**GIVEN REQUEST**
From the thread about ring buffer size below, list every size value that appears at the start of a line in the table of COPY timings.

Heikki Linnakangas wrote:
> Tom Lane wrote:
>> Simon Riggs <simon@2ndQuadrant.com> writes:
>>> On Sat, 2009-06-20 at 13:15 +0200, Stefan Kaltenbrunner wrote:
>>>> 8192 6m43.203s/6m48.293s
>>>> 16384 6m24.980s/6m24.116s
>>>> 32768 6m20.753s/6m22.083s
>>>> 65536 6m22.913s/6m22.449s
>>>> 1048576 6m23.765s/6m24.645s
>>
>>> The rest of the patch should have had a greater effect on tables with
>>> thinner rows. Your results match my expectations, though I read from
>>> them that we should use 16384, since that provides some gain, not just a
>>> cancellation of the regression.
>>
>> +1 for using 16384 (ie, max ring buffer size 16MB). Maybe even more.
>> It seems likely that other cases might have an even bigger issue than
>> is exhibited in the couple of test cases we have here, so we should
>> leave some margin for error. Also, there's code in there to limit the
>> ring buffer to 1/8th of shared buffers, so we don't have to worry about
>> trashing the whole buffer arena in small configurations. Any limitation
>> at all is still a step forward over previous releases as far as not
>> trashing the arena is concerned.
>
> +1. You might get away with a smaller ring with narrow tables, where
> writing 16MB of data produces more than 16MB of WAL, but I don't think
> it can ever be the other way round. Leaving a little bit of room for
> error doesn't seem like a bad idea, though.
yeah 16MB seems like the best choice given the available data and how
far we are into the release cycle.
>
> IIRC we experimented with an auto-tuning ring size when we worked on the
> original ring buffer patch. The idea is that you start with a small
> ring, and enlarge it in StrategyRejectBuffer. But that seems too risky
> for 8.4.
agreed.
>
> I wonder if using the small ring showed any benefit when the COPY is not
> WAL-logged? In that scenario block-on-WAL-flush behavior doesn't happen,
> so the small ring might have some L2 cache benefits.
I did some limited testing on that but I was unable to measure any
significant effect - especially since the difference between wal-logged
and not is rather small for a non-parallel COPY (ie in the above example
you get around 6m20s runtime for wal-logged and ~5m40s in the other case).
Stefan

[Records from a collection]

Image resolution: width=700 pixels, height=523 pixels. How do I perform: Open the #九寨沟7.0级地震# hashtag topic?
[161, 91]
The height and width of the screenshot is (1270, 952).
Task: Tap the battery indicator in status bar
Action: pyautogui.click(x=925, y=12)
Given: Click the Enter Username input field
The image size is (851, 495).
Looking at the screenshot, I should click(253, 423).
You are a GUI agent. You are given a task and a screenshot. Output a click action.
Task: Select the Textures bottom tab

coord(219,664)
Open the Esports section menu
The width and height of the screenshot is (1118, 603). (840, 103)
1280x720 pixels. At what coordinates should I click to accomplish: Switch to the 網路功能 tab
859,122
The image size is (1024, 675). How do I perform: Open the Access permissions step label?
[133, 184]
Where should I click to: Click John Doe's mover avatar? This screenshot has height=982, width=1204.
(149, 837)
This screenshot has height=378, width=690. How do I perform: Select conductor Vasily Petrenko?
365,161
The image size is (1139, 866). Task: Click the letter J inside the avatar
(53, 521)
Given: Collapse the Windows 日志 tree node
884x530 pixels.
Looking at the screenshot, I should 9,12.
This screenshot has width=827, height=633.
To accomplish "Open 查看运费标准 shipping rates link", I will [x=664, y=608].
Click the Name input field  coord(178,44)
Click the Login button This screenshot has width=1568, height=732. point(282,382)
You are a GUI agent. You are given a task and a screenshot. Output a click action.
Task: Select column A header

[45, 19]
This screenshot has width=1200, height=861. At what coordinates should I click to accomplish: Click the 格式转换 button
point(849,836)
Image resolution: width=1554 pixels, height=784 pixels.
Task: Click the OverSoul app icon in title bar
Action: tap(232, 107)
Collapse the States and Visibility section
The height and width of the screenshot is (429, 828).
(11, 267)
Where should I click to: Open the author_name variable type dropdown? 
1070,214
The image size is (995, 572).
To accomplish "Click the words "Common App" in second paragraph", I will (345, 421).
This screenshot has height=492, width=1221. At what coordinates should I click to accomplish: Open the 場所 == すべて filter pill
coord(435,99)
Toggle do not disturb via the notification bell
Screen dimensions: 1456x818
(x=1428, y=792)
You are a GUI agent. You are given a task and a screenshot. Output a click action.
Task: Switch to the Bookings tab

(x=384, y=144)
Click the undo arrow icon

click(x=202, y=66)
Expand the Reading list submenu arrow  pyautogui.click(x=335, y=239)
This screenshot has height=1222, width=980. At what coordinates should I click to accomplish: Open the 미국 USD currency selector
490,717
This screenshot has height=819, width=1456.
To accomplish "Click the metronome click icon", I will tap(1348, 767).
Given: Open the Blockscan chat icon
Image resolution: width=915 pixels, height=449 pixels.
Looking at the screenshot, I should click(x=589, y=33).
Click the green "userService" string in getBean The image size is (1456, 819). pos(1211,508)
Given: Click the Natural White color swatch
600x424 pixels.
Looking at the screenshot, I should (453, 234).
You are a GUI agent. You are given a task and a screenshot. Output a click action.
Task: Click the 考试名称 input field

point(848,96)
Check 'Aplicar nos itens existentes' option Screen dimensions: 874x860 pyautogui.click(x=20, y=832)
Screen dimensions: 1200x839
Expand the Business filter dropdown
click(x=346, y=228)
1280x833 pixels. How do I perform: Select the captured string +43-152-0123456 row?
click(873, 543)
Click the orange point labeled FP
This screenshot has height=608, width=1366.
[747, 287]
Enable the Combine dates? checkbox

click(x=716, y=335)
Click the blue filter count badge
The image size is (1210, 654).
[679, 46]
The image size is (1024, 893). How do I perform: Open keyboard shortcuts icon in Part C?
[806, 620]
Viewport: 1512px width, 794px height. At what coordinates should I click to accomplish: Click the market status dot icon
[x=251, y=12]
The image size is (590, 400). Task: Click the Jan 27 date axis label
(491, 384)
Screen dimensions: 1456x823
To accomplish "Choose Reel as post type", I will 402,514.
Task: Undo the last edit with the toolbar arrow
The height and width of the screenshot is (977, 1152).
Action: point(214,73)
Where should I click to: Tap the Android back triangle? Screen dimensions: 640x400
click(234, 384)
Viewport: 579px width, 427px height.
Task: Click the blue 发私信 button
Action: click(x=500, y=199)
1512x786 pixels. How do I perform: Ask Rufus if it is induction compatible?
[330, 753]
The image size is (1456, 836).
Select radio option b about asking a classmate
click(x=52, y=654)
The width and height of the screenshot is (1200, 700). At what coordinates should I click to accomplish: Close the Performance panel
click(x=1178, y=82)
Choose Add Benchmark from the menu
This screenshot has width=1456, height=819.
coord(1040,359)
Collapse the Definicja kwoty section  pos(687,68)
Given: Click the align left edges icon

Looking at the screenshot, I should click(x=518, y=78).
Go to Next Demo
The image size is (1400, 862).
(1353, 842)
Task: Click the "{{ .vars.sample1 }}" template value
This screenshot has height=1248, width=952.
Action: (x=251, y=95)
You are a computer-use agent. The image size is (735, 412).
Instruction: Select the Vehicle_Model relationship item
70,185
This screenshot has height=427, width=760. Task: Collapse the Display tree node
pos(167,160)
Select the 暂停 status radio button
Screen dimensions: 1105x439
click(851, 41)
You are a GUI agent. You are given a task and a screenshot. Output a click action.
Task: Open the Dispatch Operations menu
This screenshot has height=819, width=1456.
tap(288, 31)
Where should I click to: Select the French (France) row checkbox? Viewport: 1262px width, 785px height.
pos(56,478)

**FULL OUTPUT**
8192, 16384, 32768, 65536, 1048576